Depuis ce matin, j’assiste à la Conférence Lift10 à Genève. La journée a commencé par des workshops. Je me suis inscrite à l’atelier animé par Frédéric Kaplan sur les nouveaux supports de lecture. Plusieurs groupes ont essayé d’imaginer des scénarios de lecture: comment certains contenus (magazine, manuel, guide de voyage, histoire pour enfants, etc … ) peuvent être lus sur différents supports (smartphones, tablettes, tableau interactif, etc … ) ?

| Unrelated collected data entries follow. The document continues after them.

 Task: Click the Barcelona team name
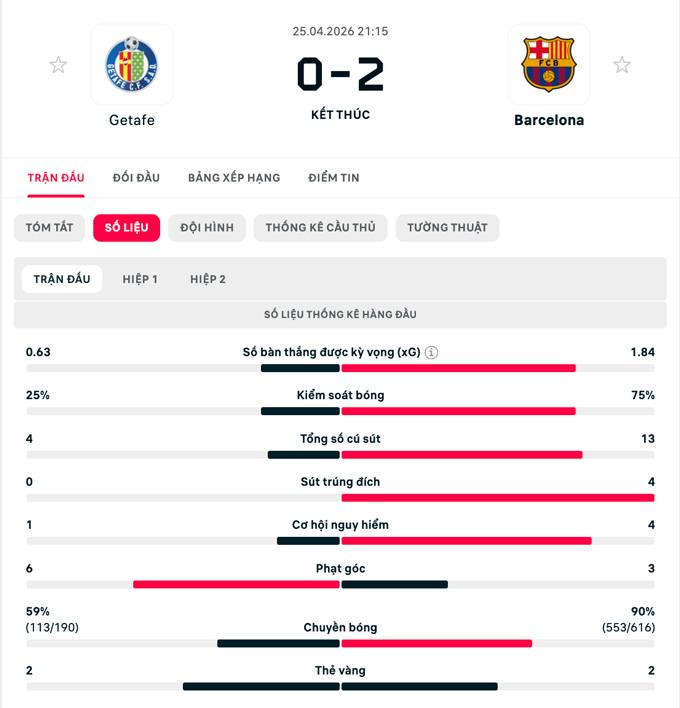point(549,120)
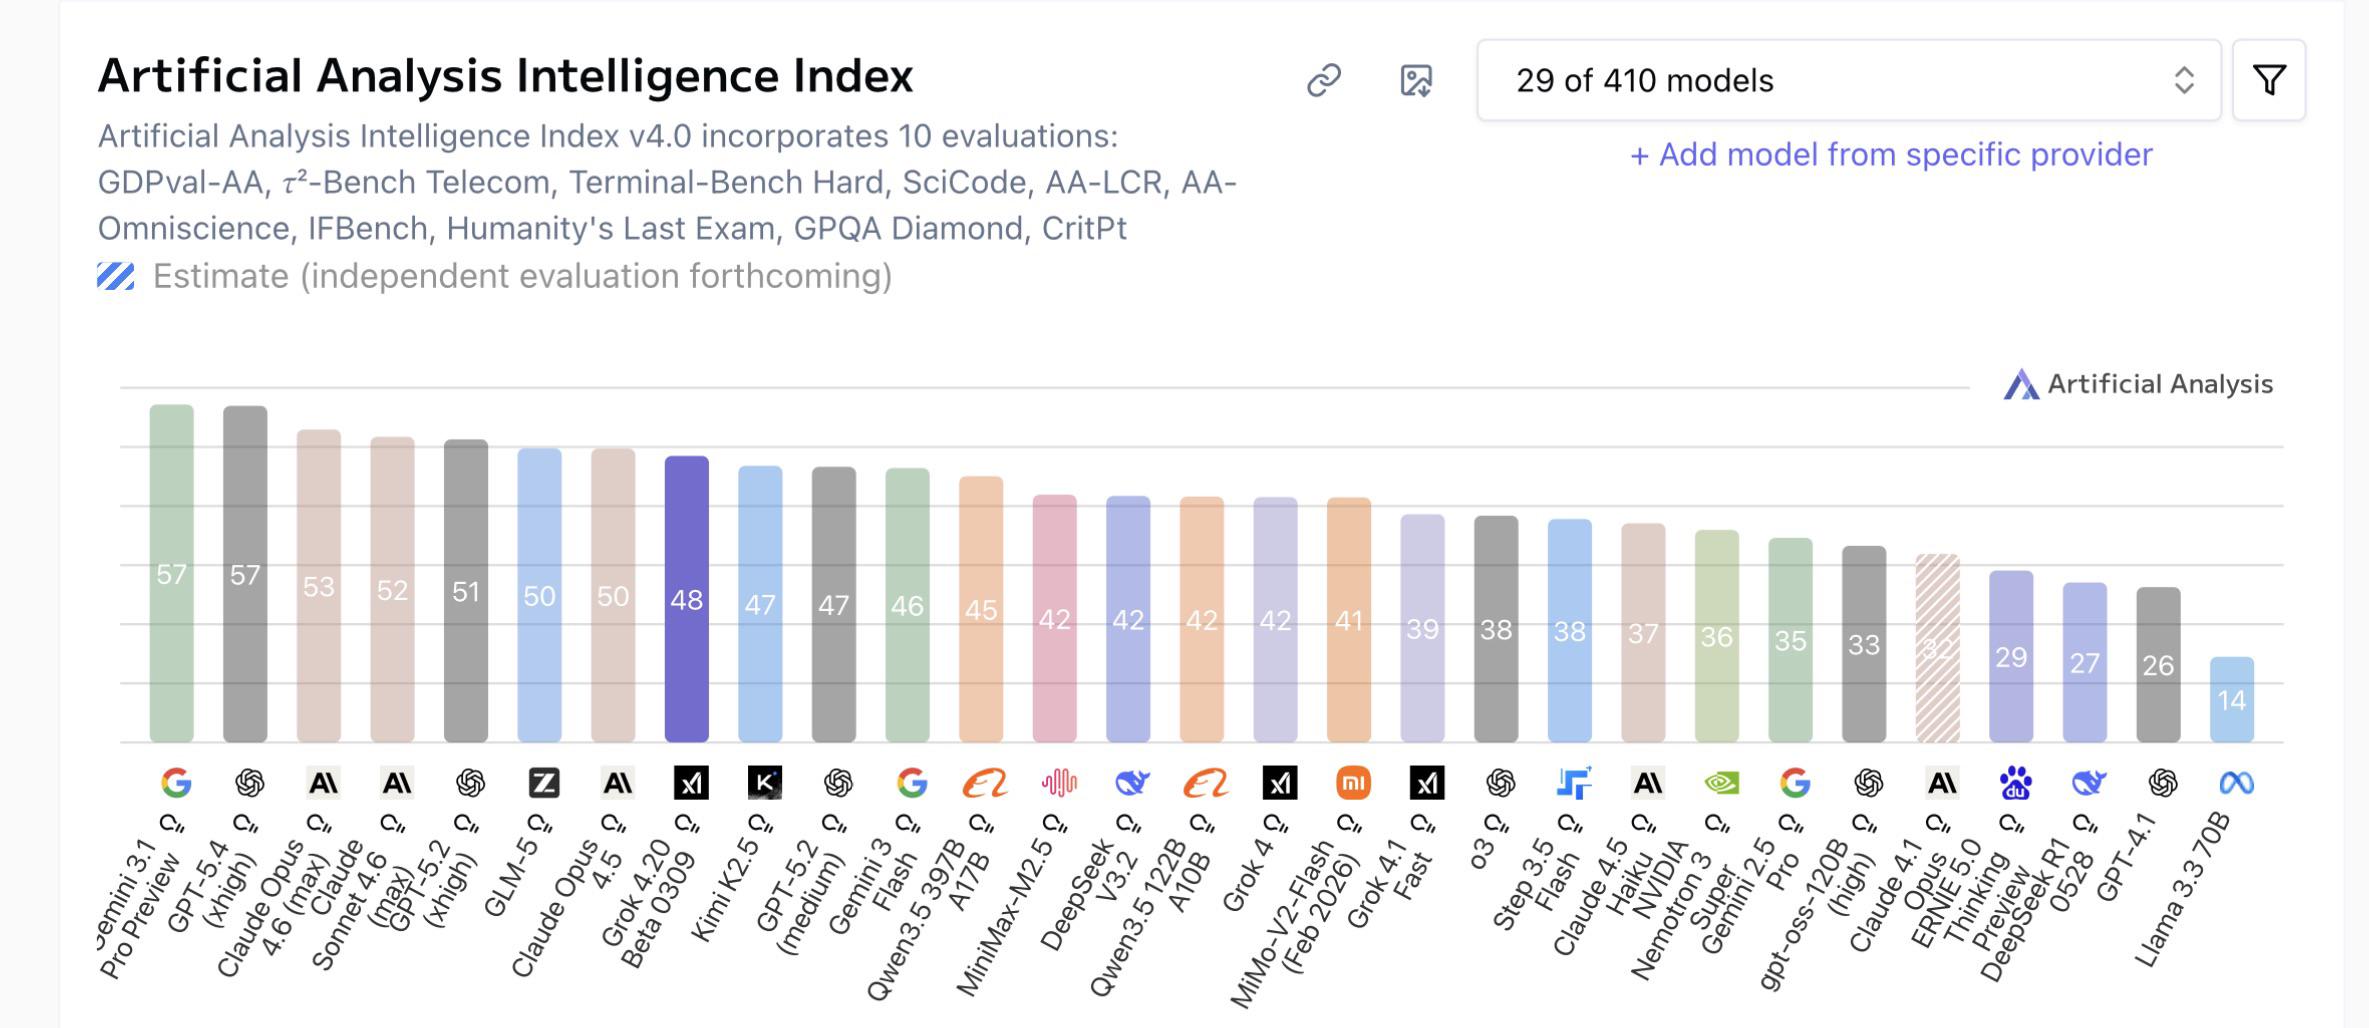This screenshot has width=2369, height=1028.
Task: Click 'Add model from specific provider' link
Action: pos(1890,155)
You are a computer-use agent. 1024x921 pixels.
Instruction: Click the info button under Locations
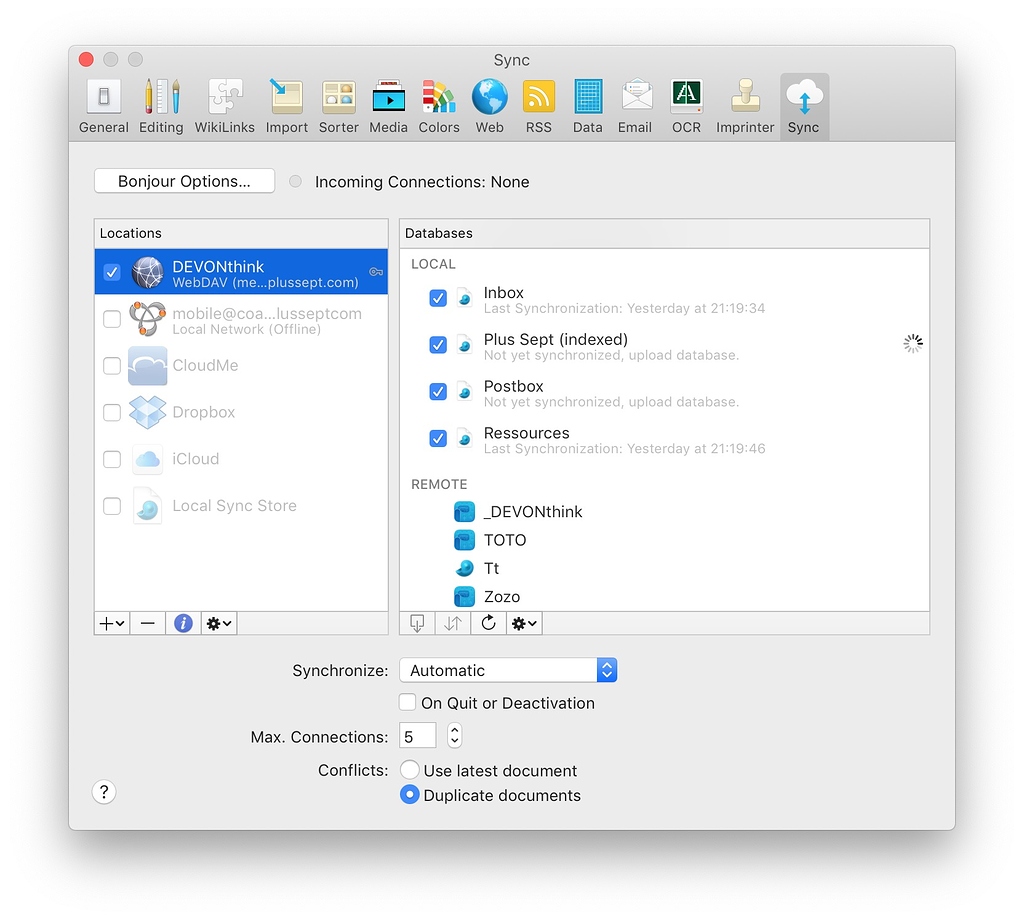[x=183, y=622]
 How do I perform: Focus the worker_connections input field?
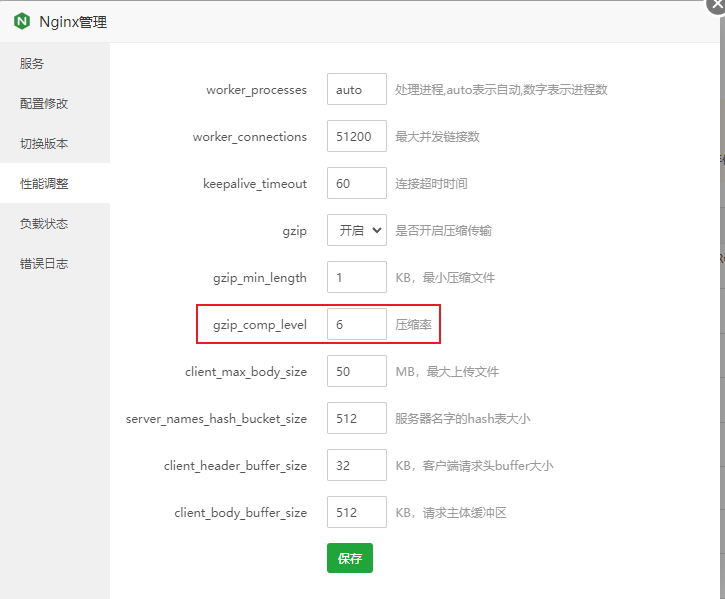point(357,137)
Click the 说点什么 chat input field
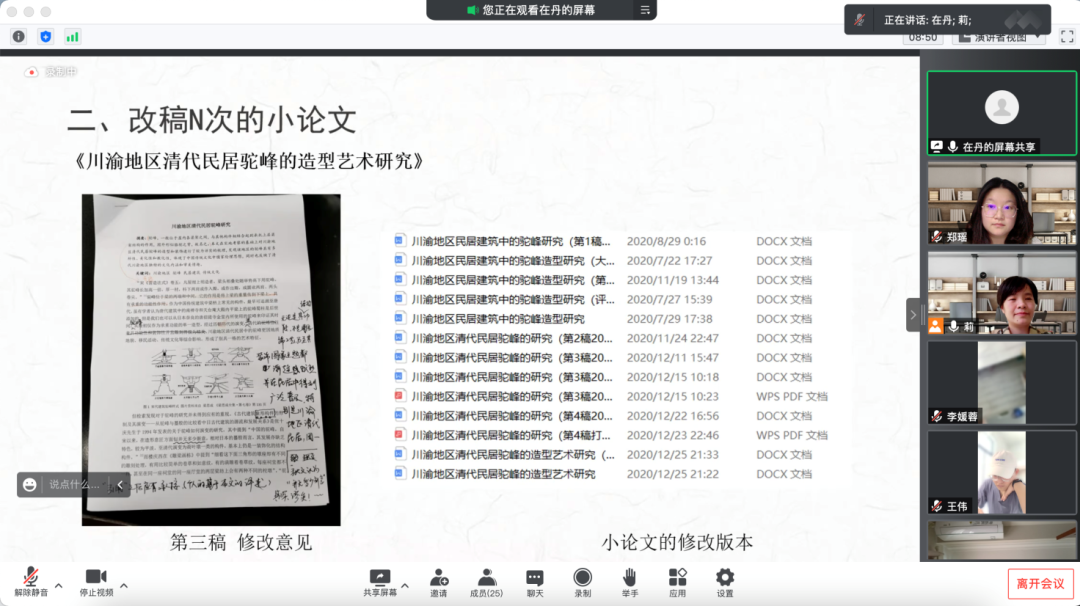 pos(76,485)
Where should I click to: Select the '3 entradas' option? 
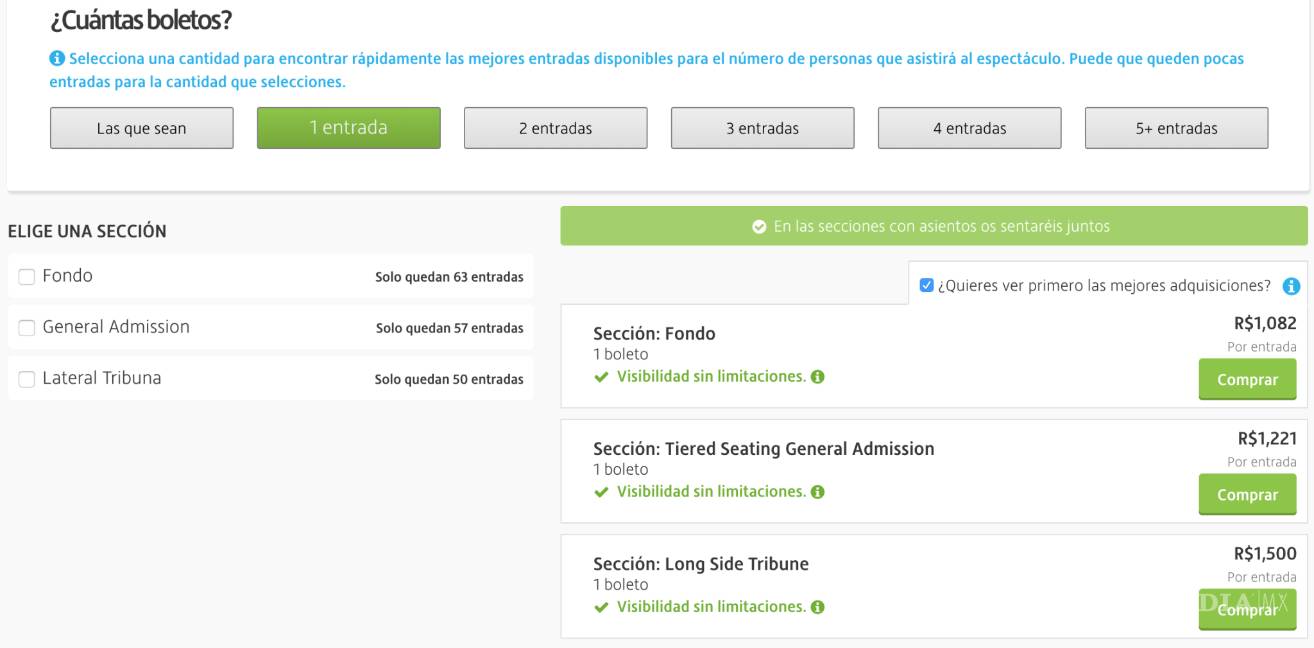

Dans plusieurs des projets élaborés au cours de cet atelier, la lecture devenait non seulement interactive, mais elle supposait aussi des échanges avec d’autres personnes, proches ou distantes. Pendant longtemps la lecture a été considérée comme une activité solitaire, même si cela n’a pas toujours été le cas, comme en témoignent des exemples à travers l’histoire de lectures en public ou dans le cadre familiale. Les nouveaux supports invitent au partage des lectures, car ils sont connectés à Internet. La lecture (re)deviendrait-elle une activité sociale ?

Parmi les combinaisons contenus-supports plébiscitées par l’audience, on peut mentionner les guides de voyage sur des tableaux ou tablettes, les journaux sur tablettes et les magazines avec codes barres. L’avenir nous dira si elle a raison.